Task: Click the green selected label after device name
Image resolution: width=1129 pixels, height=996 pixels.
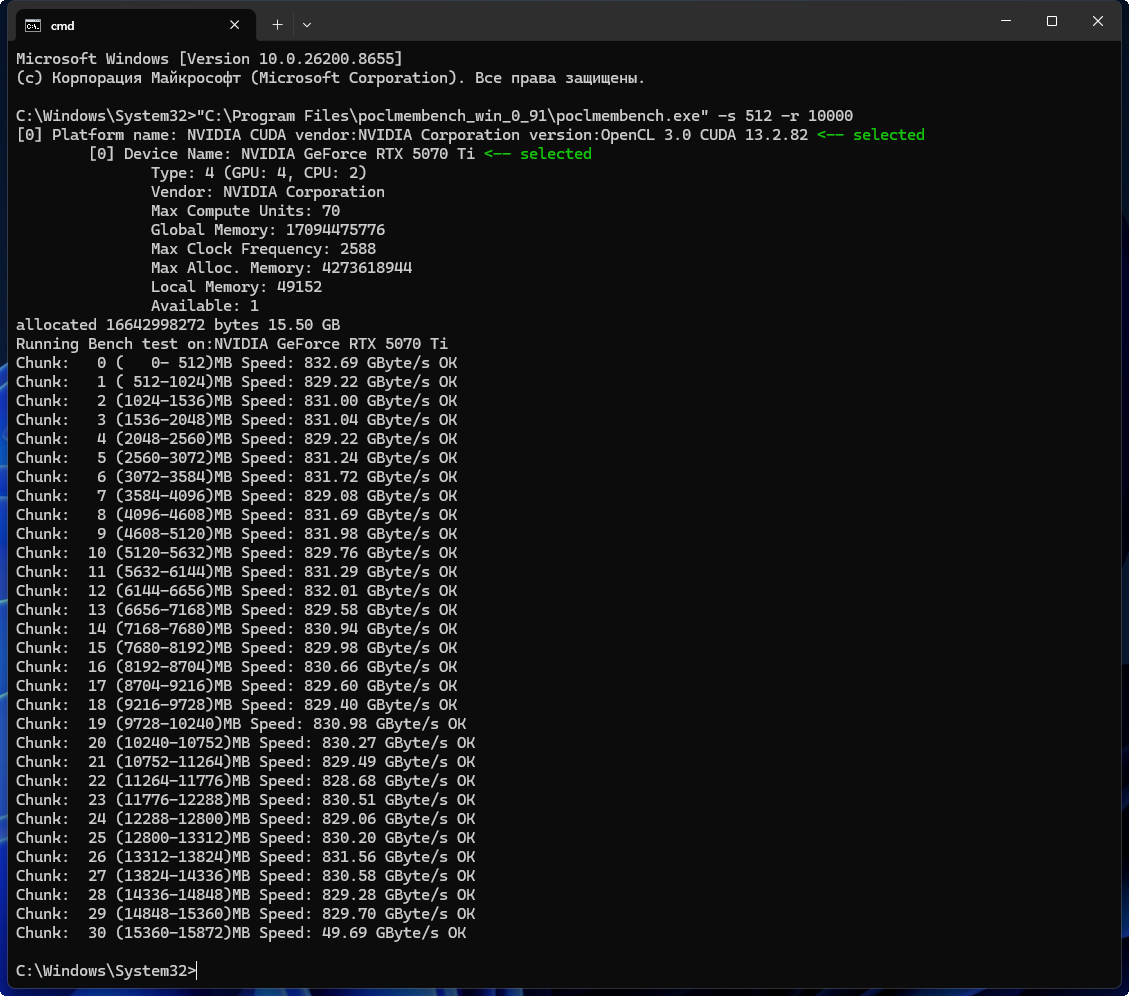Action: coord(538,154)
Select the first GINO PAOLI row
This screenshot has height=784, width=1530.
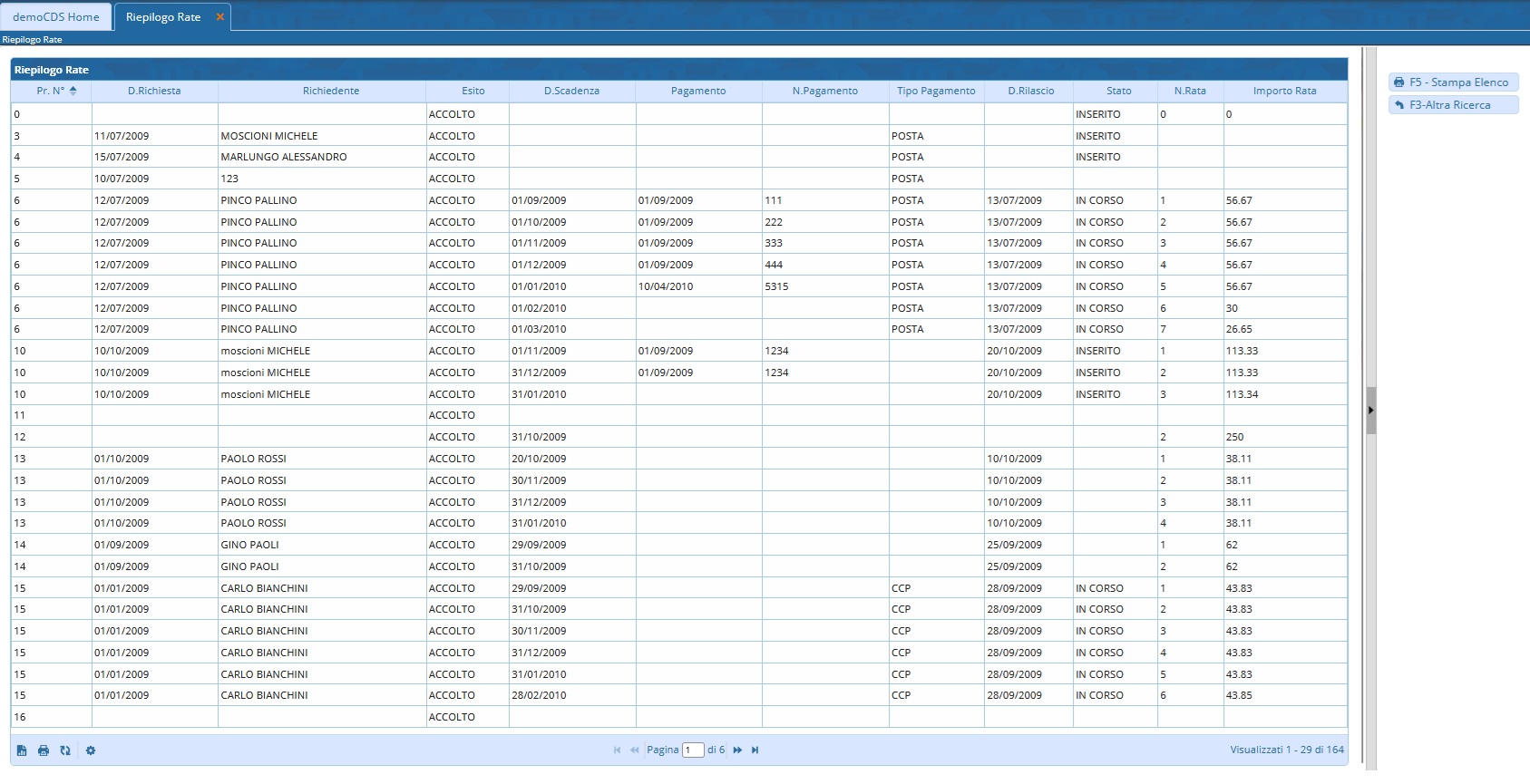249,545
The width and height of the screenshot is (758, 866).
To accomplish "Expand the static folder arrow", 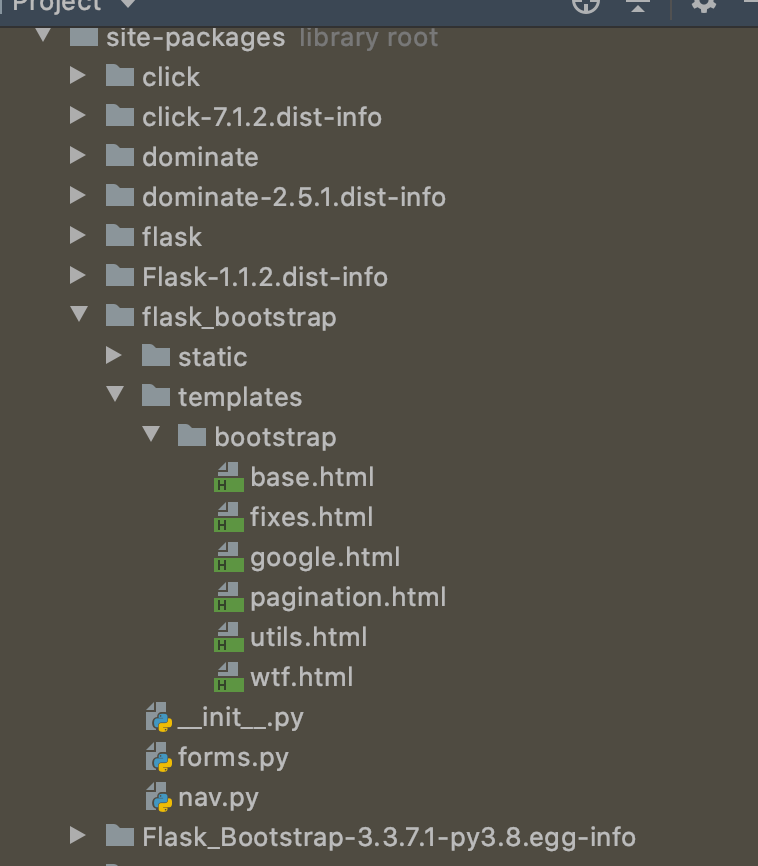I will click(x=114, y=355).
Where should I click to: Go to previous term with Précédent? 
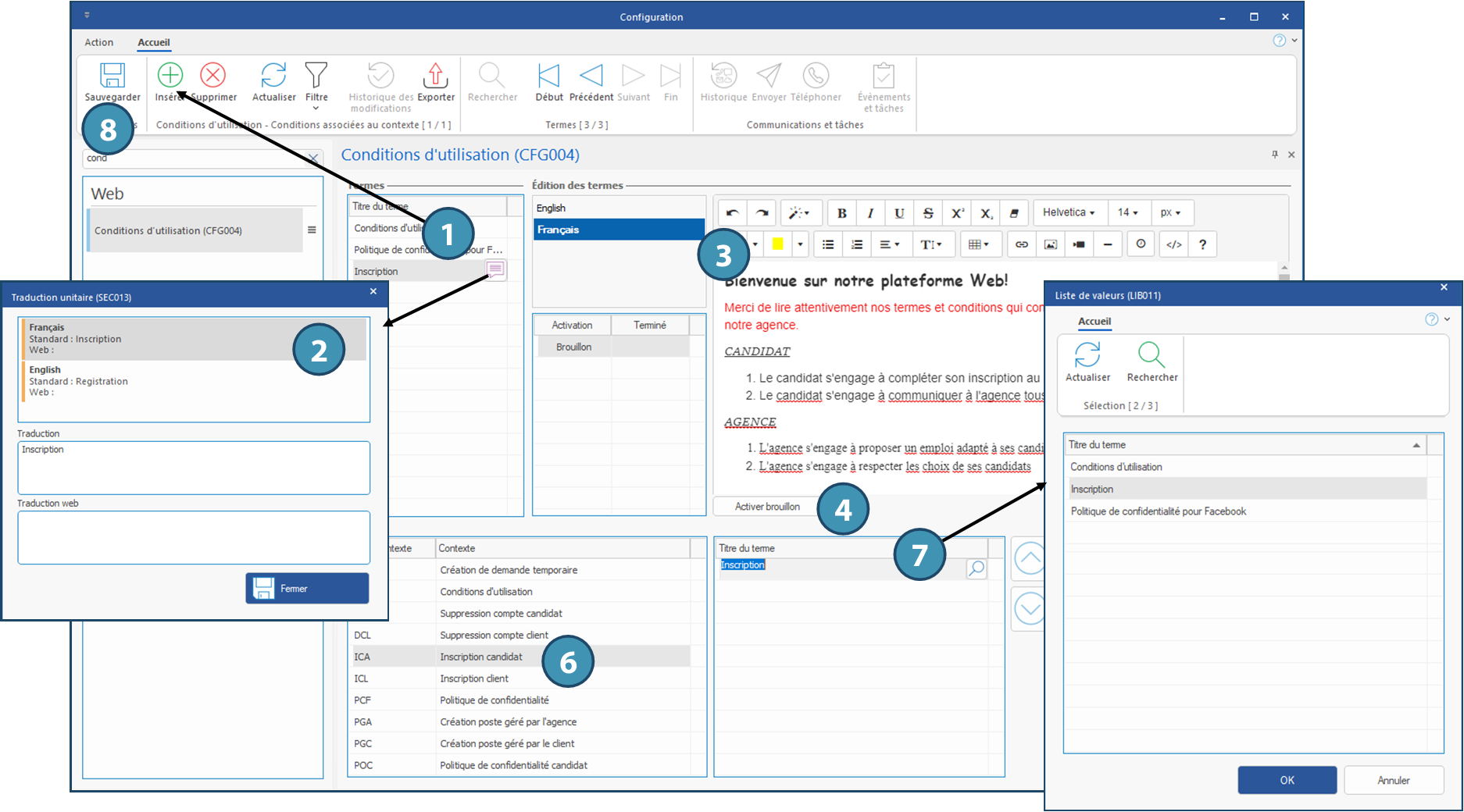pyautogui.click(x=591, y=76)
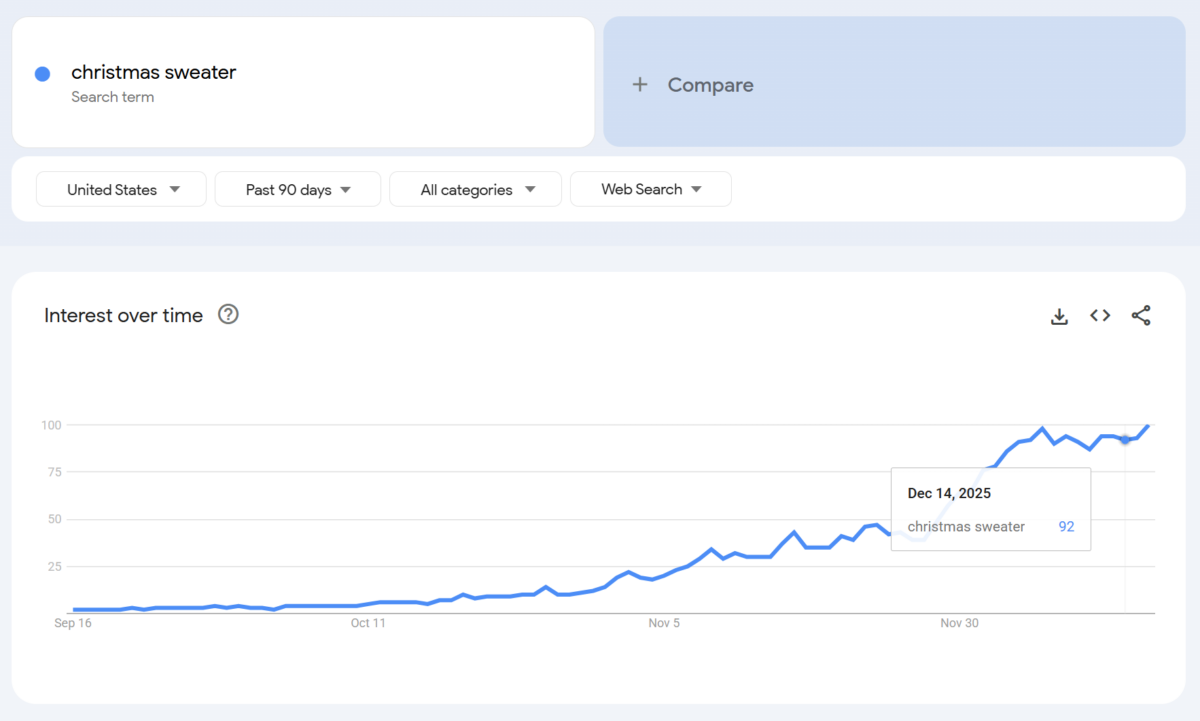
Task: Click the Dec 14, 2025 tooltip box
Action: click(x=990, y=508)
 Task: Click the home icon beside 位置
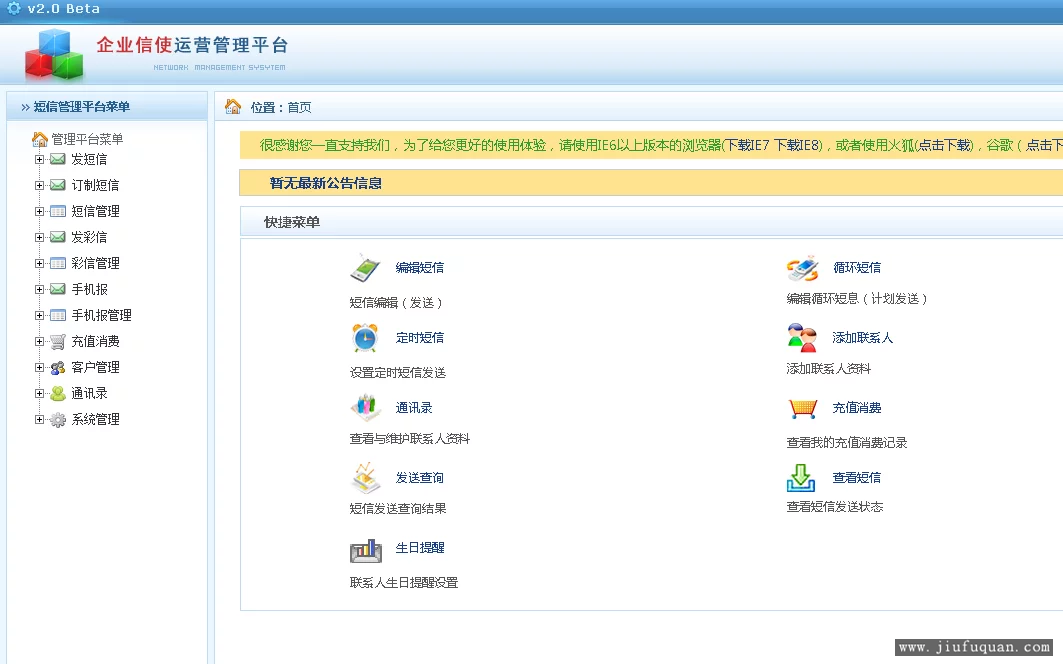(233, 107)
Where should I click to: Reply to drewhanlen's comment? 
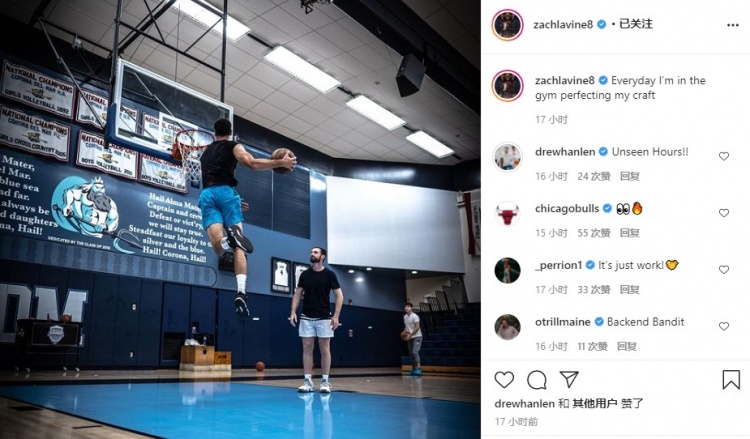(x=629, y=176)
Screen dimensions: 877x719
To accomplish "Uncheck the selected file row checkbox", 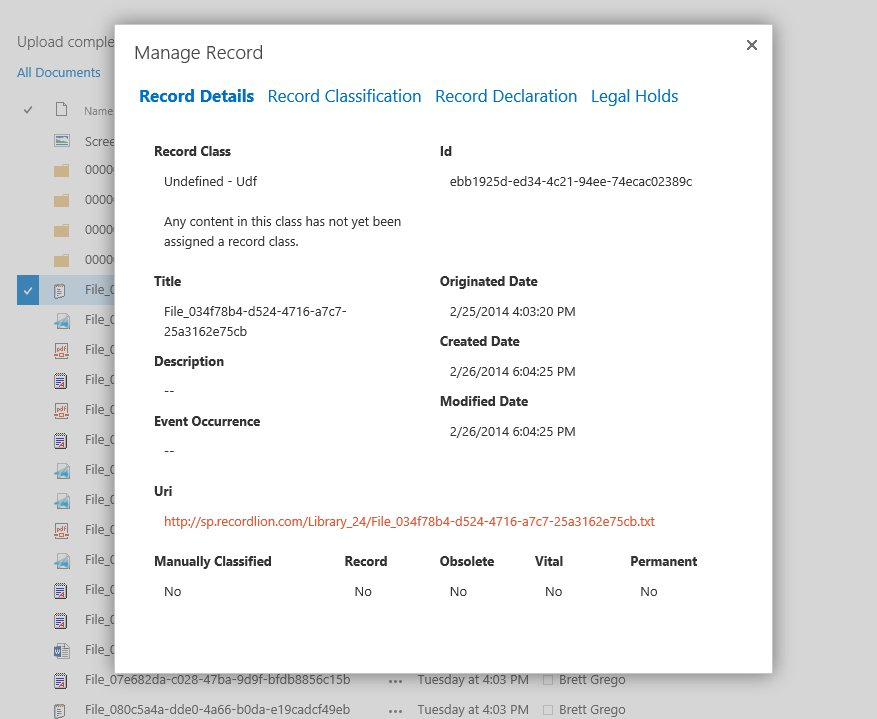I will pyautogui.click(x=28, y=291).
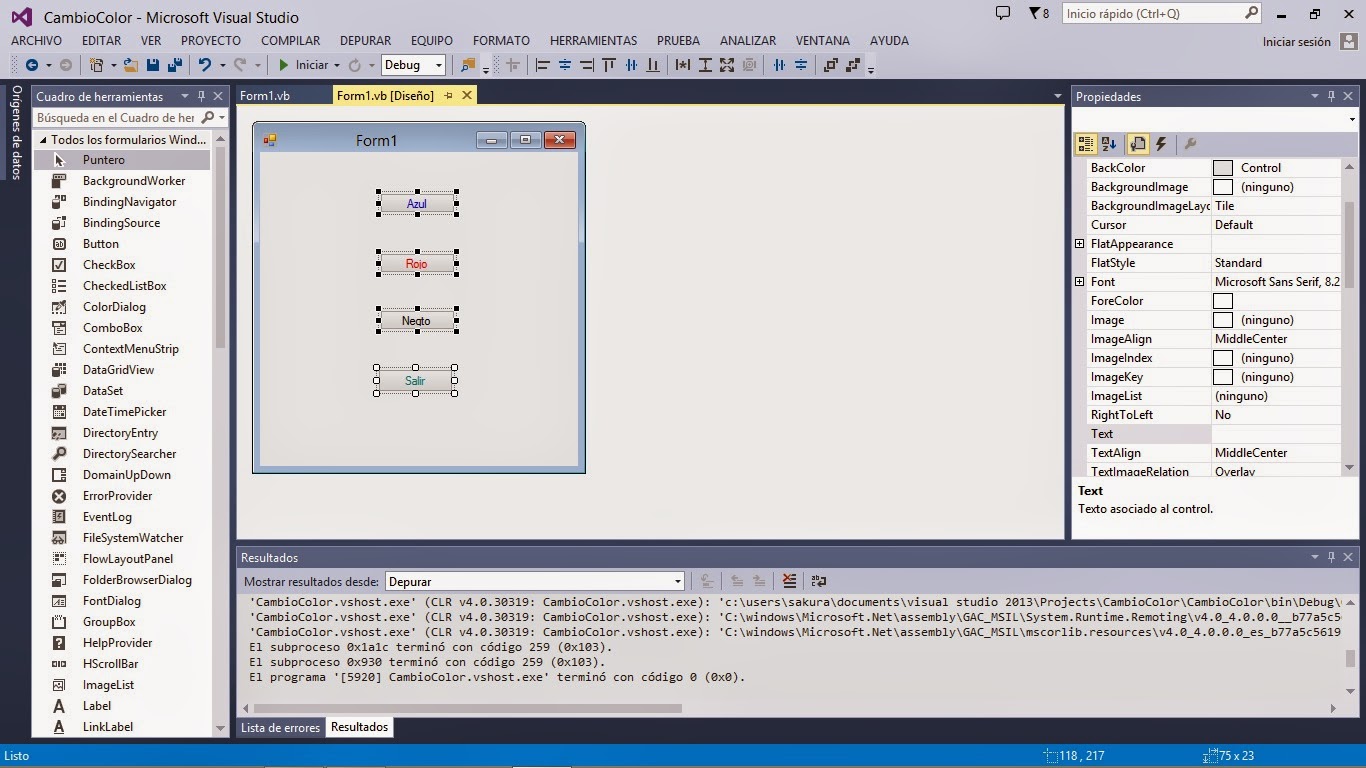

#### Exercise brief:
Everything from the line above that contains "Image resolution: width=1129" down to the line that contains "The width and" must be reproduced exactly, both ends included. Omit the pictures.

#### Response below:
Image resolution: width=1129 pixels, height=996 pixels.
Action: coord(538,154)
Select the first GINO PAOLI row
This screenshot has height=784, width=1530.
249,545
The width and height of the screenshot is (758, 866).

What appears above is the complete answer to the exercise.